Task list:
A - In the abstract on albumin and patient survival, what was the primary end point?
B - For the abstract on albumin and patient survival, mark each statement yes or no, and quote the words of the abstract that settle it. (i) Two investigators extracted the data independently. (ii) The selected studies were observational studies, not randomized trials. (iii) The data sources included hand searching of medical journals.
C - Pick up the abstract on albumin and patient survival right after its last sentence and write the next part.

Excerpt to read:
* * * * * * * * *

Patient survival after human albumin administration. A meta-analysis of randomized, controlled trials

Affiliations
Meta-Analysis

Patient survival after human albumin administration. A meta-analysis of randomized, controlled trials

M M Wilkes et al. Ann Intern Med. .

Abstract

Purpose: To test the hypothesis that albumin administration is not associated with excess mortality.

Data sources: Computer searches of the MEDLINE and EMBASE databases, the Cochrane Library, and Internet documents; hand searching of medical journals; inquiries to investigators and medical directors; and review of reference lists.

Study selection: Randomized, controlled trials comparing albumin therapy with crystalloid therapy, no albumin, or lower doses of albumin.

Data extraction: Two investigators independently extracted data. The primary end point was relative risk for death. Criteria used to assess methodologic quality were blinding, method of allocation concealment, presence of mortality as a study end point, and crossover. Small-trial bias was also investigated.

* * * * * * * * *

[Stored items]
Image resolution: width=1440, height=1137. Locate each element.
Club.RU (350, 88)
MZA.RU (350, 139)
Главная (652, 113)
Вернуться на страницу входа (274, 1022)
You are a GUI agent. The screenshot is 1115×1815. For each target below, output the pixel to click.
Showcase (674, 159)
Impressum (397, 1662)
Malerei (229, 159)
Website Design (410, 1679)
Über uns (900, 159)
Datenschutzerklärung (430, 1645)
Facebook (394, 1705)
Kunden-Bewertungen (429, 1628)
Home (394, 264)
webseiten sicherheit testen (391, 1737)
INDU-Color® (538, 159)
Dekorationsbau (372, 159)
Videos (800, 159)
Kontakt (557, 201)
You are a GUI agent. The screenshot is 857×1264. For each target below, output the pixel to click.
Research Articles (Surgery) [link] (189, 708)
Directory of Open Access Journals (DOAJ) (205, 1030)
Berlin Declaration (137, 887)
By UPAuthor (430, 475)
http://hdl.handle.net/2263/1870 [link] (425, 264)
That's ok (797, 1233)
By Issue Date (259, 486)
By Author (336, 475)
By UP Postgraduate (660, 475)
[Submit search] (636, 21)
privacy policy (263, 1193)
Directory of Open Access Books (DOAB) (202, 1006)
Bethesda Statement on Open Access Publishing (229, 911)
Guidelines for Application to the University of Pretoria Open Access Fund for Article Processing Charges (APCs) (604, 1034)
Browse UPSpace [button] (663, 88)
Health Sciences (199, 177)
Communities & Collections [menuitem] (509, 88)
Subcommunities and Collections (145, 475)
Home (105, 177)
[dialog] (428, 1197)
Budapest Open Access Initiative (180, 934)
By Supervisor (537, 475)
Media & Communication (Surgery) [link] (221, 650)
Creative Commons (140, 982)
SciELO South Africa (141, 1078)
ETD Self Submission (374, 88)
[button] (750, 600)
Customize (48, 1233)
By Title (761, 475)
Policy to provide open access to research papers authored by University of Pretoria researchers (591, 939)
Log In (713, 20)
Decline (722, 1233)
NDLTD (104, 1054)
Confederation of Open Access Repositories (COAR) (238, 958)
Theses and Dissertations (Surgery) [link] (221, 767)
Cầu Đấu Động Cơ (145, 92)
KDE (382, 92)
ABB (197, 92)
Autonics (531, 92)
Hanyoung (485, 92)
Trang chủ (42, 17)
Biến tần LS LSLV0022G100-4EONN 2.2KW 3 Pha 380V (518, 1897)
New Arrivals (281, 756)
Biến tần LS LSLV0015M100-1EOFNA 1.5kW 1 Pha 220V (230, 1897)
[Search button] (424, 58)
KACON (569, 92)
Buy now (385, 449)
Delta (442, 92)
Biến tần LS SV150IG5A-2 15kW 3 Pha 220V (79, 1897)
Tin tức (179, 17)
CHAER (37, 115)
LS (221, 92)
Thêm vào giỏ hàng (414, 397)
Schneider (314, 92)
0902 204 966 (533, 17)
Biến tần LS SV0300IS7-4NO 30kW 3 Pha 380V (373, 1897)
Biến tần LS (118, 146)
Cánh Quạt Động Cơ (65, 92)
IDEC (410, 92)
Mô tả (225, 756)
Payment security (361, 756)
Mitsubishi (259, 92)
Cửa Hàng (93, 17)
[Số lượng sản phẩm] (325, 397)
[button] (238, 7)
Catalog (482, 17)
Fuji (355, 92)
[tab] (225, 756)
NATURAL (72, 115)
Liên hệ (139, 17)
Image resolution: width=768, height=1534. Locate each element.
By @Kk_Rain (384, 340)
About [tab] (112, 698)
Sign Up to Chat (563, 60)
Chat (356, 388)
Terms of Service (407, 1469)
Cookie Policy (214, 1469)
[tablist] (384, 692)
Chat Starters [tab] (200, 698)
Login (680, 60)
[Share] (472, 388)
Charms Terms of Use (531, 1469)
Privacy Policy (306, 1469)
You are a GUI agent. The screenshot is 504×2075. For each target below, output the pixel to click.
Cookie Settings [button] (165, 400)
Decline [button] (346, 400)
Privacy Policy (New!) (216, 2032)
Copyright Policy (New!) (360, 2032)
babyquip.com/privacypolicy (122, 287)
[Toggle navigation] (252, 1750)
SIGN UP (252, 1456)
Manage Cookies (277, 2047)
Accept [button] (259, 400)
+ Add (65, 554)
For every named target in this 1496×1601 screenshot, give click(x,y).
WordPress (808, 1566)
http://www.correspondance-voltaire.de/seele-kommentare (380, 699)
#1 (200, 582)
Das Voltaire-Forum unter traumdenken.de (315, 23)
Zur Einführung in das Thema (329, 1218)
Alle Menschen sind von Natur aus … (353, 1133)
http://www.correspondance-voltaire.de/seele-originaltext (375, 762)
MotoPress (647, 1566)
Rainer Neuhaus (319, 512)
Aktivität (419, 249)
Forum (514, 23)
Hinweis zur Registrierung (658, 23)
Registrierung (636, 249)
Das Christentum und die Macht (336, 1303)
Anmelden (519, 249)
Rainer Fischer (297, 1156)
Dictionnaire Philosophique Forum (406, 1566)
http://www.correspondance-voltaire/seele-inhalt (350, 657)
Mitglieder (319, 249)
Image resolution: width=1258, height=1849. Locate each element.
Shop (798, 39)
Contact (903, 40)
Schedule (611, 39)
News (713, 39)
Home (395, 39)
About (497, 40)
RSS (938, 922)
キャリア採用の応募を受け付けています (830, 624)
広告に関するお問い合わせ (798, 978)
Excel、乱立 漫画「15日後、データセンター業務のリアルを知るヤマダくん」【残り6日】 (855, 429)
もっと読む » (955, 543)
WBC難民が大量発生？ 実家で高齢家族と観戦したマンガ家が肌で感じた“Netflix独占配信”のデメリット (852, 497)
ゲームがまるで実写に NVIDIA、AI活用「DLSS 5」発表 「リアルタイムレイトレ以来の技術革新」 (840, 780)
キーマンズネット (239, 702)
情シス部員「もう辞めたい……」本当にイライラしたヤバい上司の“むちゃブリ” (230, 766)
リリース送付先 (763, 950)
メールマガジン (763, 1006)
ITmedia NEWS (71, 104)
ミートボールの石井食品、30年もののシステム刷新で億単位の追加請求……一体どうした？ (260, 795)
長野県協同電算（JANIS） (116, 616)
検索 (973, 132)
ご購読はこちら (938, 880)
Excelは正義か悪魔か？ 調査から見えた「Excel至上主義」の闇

* * * * * * * * *

Results:
A - The relative risk for death.

B -
(i) Yes: "Two investigators independently extracted data."
(ii) No: "Randomized, controlled trials comparing albumin therapy with crystalloid therapy, no albumin, or lower doses of albumin."
(iii) Yes: "hand searching of medical journals"

C -
Data synthesis: Fifty-five trials involving surgery or trauma, burns, hypoalbuminemia, high-risk neonates, ascites, and other indications were included. Albumin administration did not significantly affect mortality in any category of indications. For all trials, the relative risk for death was 1.11 (95% CI, 0.95 to 1.28). Relative risk was lower among trials with blinding (0.73 [CI, 0.48 to 1.12]; n = 7), mortality as an end point (1.00 [CI, 0.84 to 1.18]; n = 17), no crossover (1.04 [CI, 0.89 to 1.22]; n = 35), and 100 or more patients (0.94 [CI, 0.77 to 1.14]; n = 10). In trials with two or more such attributes, relative risk was further reduced.

Conclusions: Overall, no effect of albumin on mortality was detected; any such effect may therefore be small. This finding supports the safety of albumin. The influence of methodologic quality on relative risk for death suggests the need for further well-designed clinical trials.